● Information shown:
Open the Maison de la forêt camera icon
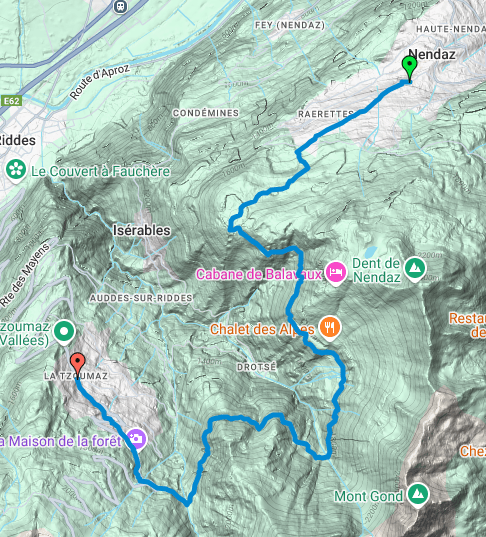Screen dimensions: 486x537 pos(136,439)
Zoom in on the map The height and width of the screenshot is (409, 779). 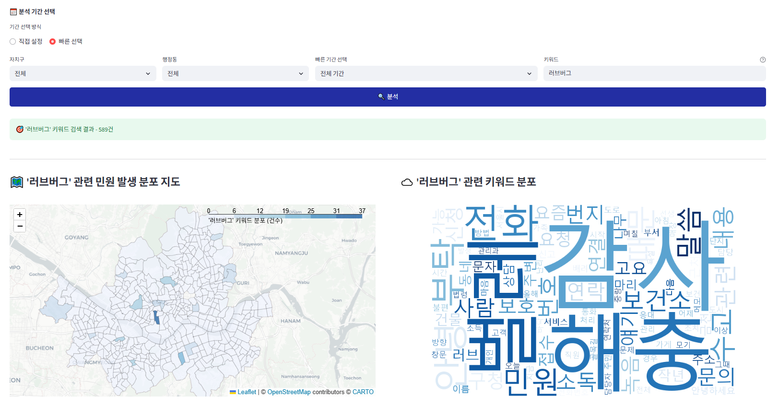(19, 215)
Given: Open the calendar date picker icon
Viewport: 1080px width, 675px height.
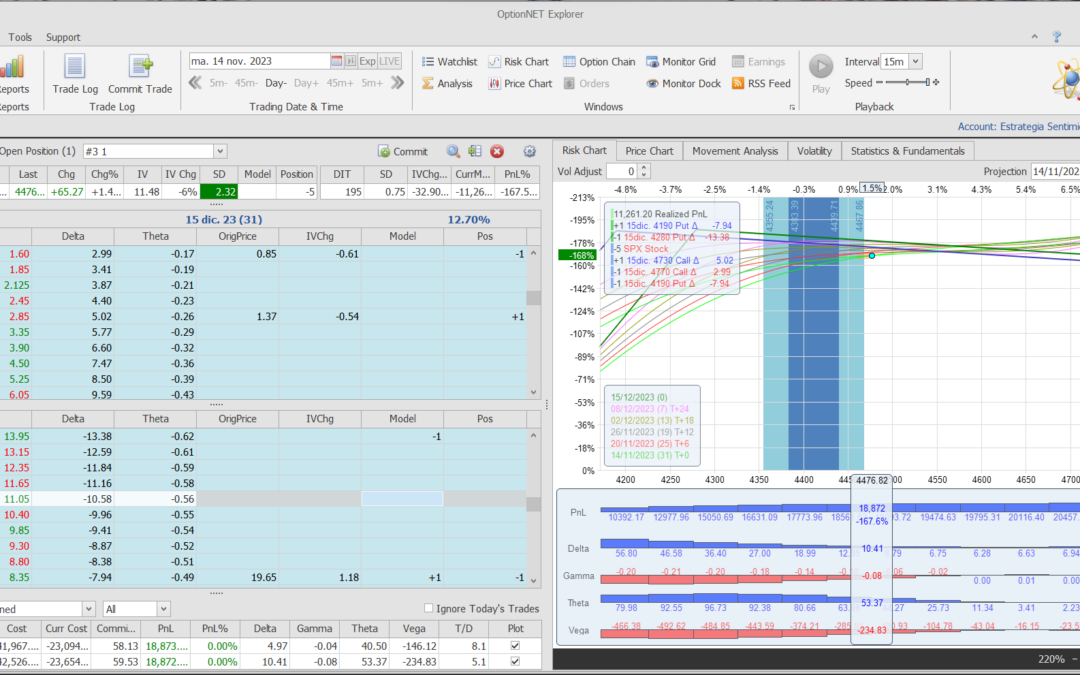Looking at the screenshot, I should click(337, 61).
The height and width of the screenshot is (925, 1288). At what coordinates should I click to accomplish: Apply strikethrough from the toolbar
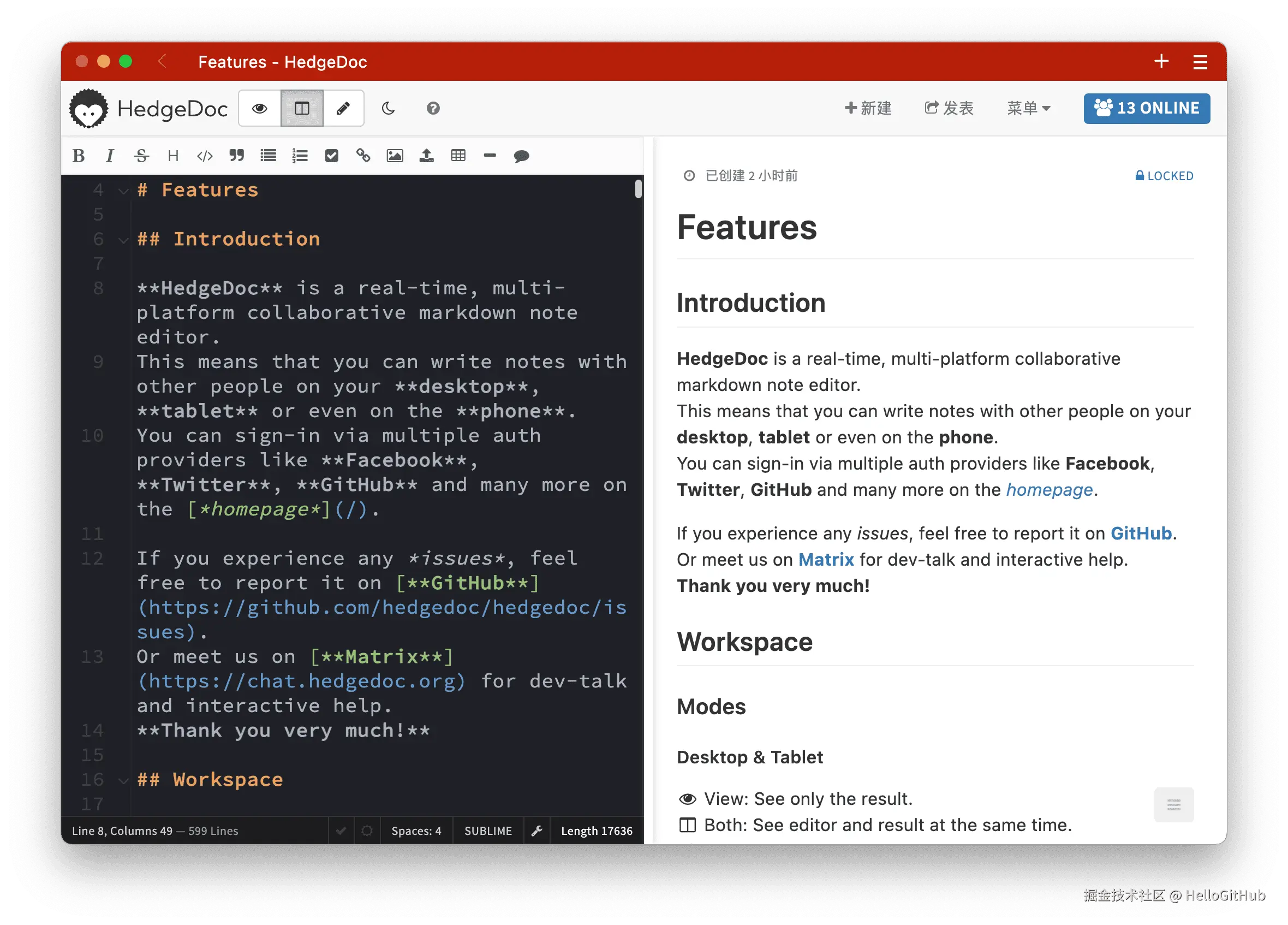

● Exercise instructions:
Pull out every line of the listing above that contains the word "Open". Case matters.

● Result:
Open the Maison de la forêt camera icon
Given: Open the calendar date picker icon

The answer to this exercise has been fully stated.